Entries from a dataset
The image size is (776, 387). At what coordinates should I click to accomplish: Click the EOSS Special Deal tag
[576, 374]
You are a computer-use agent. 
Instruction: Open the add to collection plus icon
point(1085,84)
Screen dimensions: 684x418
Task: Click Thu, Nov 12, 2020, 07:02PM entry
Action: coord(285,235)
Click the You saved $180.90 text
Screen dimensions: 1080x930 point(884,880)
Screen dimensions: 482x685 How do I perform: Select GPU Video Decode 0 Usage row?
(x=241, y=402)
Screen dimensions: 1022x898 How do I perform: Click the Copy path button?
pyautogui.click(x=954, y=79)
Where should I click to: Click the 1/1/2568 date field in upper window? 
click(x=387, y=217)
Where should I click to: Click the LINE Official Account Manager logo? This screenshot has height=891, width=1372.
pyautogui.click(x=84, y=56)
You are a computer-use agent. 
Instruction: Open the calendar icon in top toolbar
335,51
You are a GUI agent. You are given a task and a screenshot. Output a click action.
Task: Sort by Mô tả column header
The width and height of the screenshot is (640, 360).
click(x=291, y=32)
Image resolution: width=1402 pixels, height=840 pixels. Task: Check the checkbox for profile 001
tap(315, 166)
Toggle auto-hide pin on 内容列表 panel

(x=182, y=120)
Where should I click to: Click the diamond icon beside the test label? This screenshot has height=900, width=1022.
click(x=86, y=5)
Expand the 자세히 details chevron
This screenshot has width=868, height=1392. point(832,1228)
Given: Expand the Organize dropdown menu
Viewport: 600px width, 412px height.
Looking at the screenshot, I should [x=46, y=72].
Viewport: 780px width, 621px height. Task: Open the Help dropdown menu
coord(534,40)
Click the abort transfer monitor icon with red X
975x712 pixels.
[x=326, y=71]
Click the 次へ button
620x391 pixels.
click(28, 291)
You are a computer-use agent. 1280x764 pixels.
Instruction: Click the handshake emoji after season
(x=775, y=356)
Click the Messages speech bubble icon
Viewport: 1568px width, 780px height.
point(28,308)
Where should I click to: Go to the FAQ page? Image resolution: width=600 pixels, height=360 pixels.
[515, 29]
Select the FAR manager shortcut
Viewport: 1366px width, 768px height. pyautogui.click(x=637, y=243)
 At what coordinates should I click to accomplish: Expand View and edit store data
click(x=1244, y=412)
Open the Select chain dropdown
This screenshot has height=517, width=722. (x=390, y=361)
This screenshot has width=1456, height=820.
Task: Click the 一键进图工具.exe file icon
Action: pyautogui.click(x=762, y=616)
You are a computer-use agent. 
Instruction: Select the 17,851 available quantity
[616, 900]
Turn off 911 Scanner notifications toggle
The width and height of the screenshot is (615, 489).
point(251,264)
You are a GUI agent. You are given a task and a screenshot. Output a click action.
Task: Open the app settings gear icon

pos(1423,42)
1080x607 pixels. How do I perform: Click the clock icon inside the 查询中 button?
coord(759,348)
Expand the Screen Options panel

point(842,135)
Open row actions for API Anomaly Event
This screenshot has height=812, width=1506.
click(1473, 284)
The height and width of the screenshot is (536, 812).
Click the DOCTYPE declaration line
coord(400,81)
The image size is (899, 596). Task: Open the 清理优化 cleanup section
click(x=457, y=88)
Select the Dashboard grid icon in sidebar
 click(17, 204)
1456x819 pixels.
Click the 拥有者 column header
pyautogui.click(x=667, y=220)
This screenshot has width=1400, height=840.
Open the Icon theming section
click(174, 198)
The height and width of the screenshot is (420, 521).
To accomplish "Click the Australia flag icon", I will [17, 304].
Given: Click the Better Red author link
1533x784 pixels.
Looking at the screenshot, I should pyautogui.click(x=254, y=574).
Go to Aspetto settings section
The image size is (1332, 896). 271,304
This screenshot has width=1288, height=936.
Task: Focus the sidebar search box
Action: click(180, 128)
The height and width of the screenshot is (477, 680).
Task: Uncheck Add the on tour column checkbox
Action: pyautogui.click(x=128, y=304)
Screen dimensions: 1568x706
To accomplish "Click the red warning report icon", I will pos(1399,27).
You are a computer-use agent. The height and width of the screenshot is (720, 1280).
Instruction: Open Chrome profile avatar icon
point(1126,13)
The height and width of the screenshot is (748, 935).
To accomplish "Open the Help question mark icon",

- [What is expected] Reproduce only the items from the line with "Screen dimensions: 482x685" to the line with "tap(315, 166)", swapping "Copy path" for "Copy full path" and leaving everything else unchanged.

- [Exercise solution]
Screen dimensions: 482x685 How do I perform: Select GPU Video Decode 0 Usage row?
(x=241, y=402)
Screen dimensions: 1022x898 How do I perform: Click the Copy full path button?
pyautogui.click(x=954, y=79)
Where should I click to: Click the 1/1/2568 date field in upper window? 
click(x=387, y=217)
Where should I click to: Click the LINE Official Account Manager logo? This screenshot has height=891, width=1372.
pyautogui.click(x=84, y=56)
You are a computer-use agent. 
Instruction: Open the calendar icon in top toolbar
335,51
You are a GUI agent. You are given a task and a screenshot. Output a click action.
Task: Sort by Mô tả column header
The width and height of the screenshot is (640, 360).
click(x=291, y=32)
Image resolution: width=1402 pixels, height=840 pixels. Task: Check the checkbox for profile 001
tap(315, 166)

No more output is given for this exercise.